▶ Task directions: Copy each line of the data below in which the word "computer" can be found.
Content starts
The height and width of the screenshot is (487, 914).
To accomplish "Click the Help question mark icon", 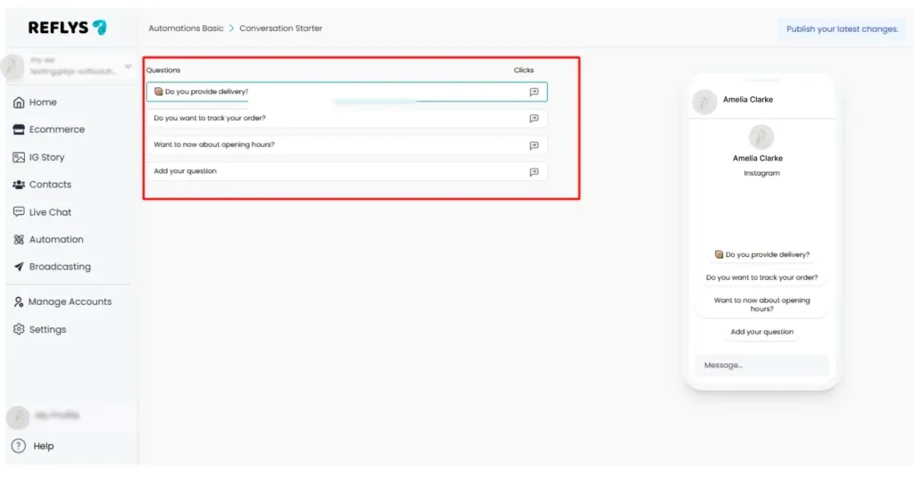I will [19, 446].
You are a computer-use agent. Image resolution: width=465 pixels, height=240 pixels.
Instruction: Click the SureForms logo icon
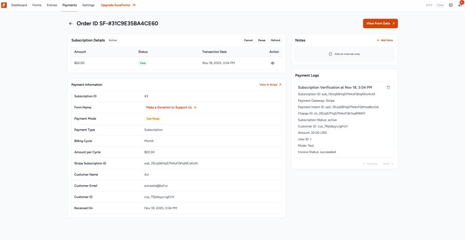tap(4, 5)
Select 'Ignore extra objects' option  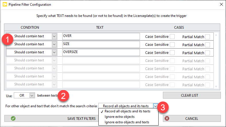tap(119, 117)
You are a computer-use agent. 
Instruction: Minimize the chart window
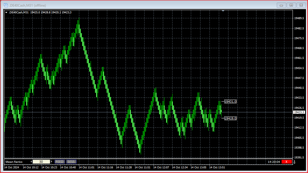(281, 5)
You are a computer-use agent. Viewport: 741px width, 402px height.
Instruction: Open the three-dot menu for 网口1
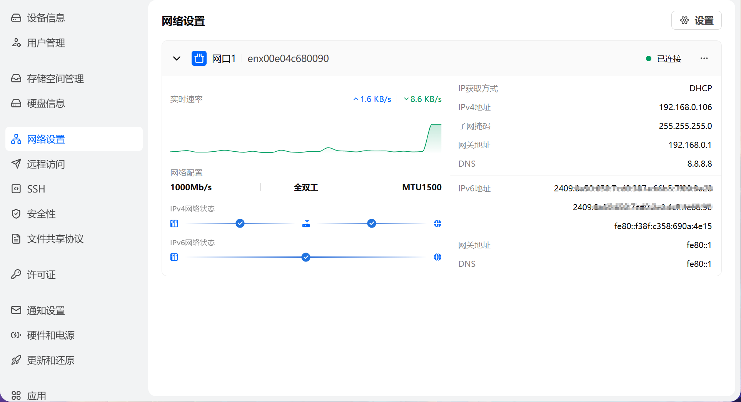[704, 59]
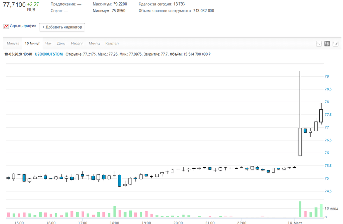Screen dimensions: 343x224
Task: Click the blue candle at 18:00
Action: (120, 180)
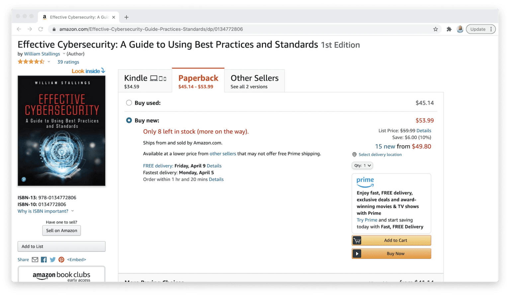The height and width of the screenshot is (296, 510).
Task: Share the book on Facebook
Action: click(43, 259)

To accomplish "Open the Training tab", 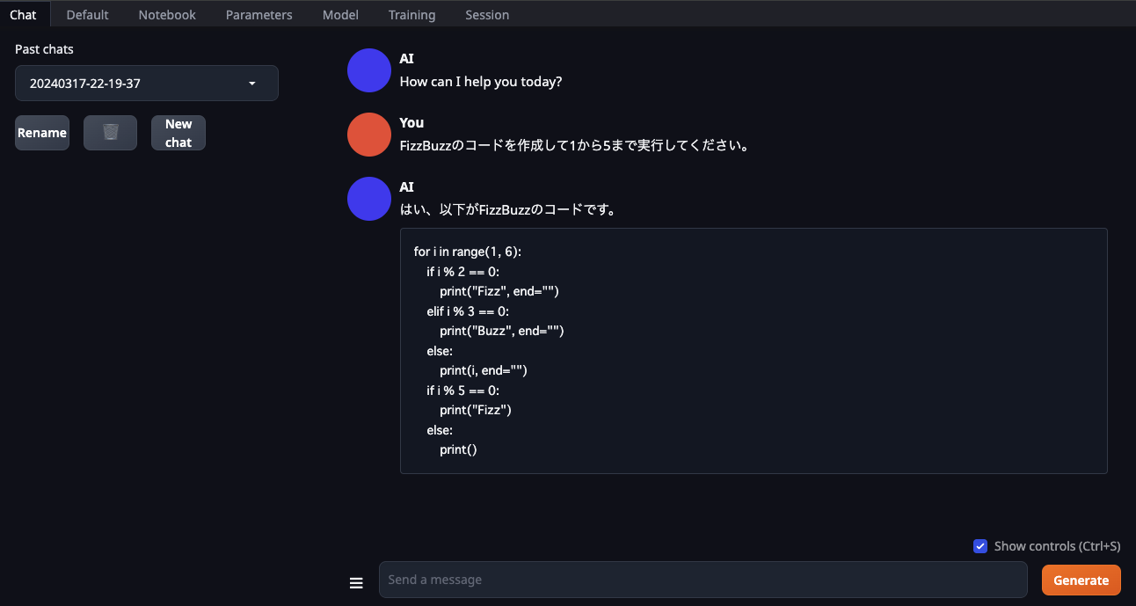I will point(411,14).
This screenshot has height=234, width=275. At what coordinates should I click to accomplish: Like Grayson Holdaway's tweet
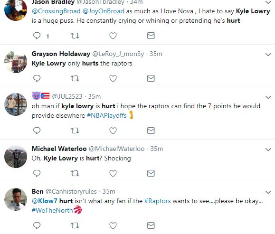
Content ends
▶ Written response:
You are a computer-use agent. Image resolution: width=465 pixels, height=240 pixels.
You are a computer-use agent. 
You are a computer-use agent. Viewport: 741px width, 402px height.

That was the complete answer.